Only one stretch of the data below should be repeated: the lines from the line containing "Open the #Fisch tag card" through the line containing "Task: Open Dashboard icon in sidebar", inclusive, exactly as they are.

Start of Block

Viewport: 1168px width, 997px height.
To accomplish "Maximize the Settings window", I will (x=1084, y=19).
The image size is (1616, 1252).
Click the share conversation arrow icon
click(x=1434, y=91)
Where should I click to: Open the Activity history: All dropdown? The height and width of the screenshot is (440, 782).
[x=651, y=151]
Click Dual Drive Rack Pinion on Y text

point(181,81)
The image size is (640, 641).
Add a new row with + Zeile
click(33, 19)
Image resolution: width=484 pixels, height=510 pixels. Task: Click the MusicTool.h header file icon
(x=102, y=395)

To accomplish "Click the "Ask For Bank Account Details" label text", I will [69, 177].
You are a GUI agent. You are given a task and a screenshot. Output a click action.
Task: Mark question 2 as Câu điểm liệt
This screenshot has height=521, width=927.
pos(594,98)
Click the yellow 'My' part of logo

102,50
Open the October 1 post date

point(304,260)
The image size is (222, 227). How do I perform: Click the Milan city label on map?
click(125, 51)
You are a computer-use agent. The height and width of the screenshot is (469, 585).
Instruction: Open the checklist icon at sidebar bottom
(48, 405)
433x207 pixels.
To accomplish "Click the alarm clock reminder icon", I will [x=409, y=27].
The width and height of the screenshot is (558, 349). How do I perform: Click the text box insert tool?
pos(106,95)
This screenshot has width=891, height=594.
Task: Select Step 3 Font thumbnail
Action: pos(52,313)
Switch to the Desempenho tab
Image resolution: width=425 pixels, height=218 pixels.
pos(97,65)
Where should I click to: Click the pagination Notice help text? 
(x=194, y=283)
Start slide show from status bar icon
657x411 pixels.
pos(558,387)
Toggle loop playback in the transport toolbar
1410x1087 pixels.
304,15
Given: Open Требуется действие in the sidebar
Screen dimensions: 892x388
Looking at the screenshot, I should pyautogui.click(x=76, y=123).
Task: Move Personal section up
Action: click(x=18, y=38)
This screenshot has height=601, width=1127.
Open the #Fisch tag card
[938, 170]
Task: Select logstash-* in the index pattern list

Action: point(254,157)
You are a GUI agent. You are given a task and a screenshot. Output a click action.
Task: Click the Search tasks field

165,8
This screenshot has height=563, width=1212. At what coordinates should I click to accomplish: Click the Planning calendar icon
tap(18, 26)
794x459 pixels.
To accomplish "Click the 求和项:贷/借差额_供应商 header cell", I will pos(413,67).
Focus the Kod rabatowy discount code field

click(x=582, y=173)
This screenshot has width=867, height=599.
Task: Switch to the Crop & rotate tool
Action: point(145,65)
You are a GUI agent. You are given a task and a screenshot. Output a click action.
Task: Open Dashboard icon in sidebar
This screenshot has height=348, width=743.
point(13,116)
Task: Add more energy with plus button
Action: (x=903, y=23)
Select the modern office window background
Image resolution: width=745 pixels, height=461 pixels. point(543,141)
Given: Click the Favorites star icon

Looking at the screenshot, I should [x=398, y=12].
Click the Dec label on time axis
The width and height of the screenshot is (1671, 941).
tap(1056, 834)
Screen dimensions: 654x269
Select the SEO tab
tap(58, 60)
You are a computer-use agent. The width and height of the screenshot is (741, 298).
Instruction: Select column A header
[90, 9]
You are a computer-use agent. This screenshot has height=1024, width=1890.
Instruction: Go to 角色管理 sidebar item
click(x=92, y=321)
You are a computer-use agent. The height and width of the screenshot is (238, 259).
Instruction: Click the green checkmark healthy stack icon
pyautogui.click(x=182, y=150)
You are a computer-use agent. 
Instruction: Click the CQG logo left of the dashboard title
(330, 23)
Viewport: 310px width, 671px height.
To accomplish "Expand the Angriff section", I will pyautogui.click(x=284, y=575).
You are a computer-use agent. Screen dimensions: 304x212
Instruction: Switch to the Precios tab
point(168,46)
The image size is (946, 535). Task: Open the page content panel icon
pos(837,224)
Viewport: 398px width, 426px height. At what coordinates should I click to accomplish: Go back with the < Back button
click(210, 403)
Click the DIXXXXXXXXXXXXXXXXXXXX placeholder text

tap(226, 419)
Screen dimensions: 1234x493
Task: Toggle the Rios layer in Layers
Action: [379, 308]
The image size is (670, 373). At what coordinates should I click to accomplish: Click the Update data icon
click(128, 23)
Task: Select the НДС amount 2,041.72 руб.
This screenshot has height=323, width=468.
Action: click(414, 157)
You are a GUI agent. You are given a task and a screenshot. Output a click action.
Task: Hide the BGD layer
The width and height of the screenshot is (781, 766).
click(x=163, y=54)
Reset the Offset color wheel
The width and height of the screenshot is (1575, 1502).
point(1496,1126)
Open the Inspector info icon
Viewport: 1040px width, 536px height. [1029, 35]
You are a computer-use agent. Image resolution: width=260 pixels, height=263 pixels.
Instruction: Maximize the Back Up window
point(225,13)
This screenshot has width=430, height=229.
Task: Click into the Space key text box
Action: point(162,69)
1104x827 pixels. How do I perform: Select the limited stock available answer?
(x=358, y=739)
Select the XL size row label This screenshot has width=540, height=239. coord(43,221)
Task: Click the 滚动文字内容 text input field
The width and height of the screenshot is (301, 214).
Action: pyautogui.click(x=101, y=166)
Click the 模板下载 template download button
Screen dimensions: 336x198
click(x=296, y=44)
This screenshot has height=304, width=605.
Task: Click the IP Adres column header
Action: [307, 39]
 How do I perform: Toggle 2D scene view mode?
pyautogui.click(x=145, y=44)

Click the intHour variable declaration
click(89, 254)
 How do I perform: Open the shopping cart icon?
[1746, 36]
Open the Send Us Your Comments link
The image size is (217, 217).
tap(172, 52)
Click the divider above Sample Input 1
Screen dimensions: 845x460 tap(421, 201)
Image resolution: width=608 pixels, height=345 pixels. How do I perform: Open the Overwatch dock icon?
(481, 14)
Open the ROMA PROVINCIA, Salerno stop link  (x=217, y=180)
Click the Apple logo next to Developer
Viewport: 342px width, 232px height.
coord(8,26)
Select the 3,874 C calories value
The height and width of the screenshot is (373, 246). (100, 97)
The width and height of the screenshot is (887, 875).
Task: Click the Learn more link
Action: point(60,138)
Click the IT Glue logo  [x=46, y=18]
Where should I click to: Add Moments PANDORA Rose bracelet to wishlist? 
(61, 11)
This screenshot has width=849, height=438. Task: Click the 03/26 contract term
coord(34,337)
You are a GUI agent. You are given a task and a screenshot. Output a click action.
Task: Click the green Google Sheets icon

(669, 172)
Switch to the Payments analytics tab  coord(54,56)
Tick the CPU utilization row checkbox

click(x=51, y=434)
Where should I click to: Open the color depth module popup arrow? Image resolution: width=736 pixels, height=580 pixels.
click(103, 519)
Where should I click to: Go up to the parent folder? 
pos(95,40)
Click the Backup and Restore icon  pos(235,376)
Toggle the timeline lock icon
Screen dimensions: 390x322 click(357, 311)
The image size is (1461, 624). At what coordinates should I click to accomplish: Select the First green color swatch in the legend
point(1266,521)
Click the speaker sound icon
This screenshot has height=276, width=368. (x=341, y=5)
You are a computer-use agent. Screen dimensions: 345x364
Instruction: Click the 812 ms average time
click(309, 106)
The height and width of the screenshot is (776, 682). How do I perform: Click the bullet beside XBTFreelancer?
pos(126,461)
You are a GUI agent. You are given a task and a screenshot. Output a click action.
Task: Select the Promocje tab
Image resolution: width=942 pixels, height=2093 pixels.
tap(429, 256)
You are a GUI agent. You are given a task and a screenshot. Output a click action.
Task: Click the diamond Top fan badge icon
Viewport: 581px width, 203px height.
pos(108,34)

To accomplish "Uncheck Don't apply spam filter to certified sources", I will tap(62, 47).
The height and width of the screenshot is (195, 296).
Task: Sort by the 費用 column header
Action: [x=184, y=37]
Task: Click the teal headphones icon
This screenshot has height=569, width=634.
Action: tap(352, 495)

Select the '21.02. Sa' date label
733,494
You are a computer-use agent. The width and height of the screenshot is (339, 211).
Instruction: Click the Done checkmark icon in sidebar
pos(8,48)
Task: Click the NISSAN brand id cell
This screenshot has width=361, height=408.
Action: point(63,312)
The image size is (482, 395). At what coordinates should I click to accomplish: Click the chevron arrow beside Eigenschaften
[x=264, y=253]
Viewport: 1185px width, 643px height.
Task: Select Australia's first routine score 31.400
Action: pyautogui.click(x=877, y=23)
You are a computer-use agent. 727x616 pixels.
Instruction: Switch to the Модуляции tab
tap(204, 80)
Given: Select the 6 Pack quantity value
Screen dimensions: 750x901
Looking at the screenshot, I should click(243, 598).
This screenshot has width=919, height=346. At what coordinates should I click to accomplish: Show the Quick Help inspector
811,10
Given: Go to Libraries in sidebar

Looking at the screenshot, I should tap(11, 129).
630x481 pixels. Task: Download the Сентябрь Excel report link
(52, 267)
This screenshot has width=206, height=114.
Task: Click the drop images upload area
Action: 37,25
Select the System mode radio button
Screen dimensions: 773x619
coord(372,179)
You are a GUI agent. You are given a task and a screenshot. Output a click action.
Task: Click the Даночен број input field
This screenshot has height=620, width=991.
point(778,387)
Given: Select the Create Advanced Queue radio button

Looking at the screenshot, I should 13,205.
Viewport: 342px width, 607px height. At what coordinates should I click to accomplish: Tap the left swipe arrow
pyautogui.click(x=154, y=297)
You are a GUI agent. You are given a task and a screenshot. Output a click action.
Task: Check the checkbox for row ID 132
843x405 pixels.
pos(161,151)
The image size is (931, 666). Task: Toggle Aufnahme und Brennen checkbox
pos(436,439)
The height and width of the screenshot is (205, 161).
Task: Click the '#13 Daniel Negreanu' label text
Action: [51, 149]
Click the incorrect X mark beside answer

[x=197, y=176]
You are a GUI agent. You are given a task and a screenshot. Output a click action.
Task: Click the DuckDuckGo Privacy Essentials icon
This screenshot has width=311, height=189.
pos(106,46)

End of Block

**EXERCISE OUTPUT**
Open the #Fisch tag card
[938, 170]
Task: Select logstash-* in the index pattern list

Action: point(254,157)
You are a GUI agent. You are given a task and a screenshot. Output a click action.
Task: Click the Search tasks field

165,8
This screenshot has height=563, width=1212. At what coordinates should I click to accomplish: Click the Planning calendar icon
tap(18, 26)
794x459 pixels.
To accomplish "Click the 求和项:贷/借差额_供应商 header cell", I will pos(413,67).
Focus the Kod rabatowy discount code field

click(x=582, y=173)
This screenshot has width=867, height=599.
Task: Switch to the Crop & rotate tool
Action: point(145,65)
You are a GUI agent. You are given a task and a screenshot. Output a click action.
Task: Open Dashboard icon in sidebar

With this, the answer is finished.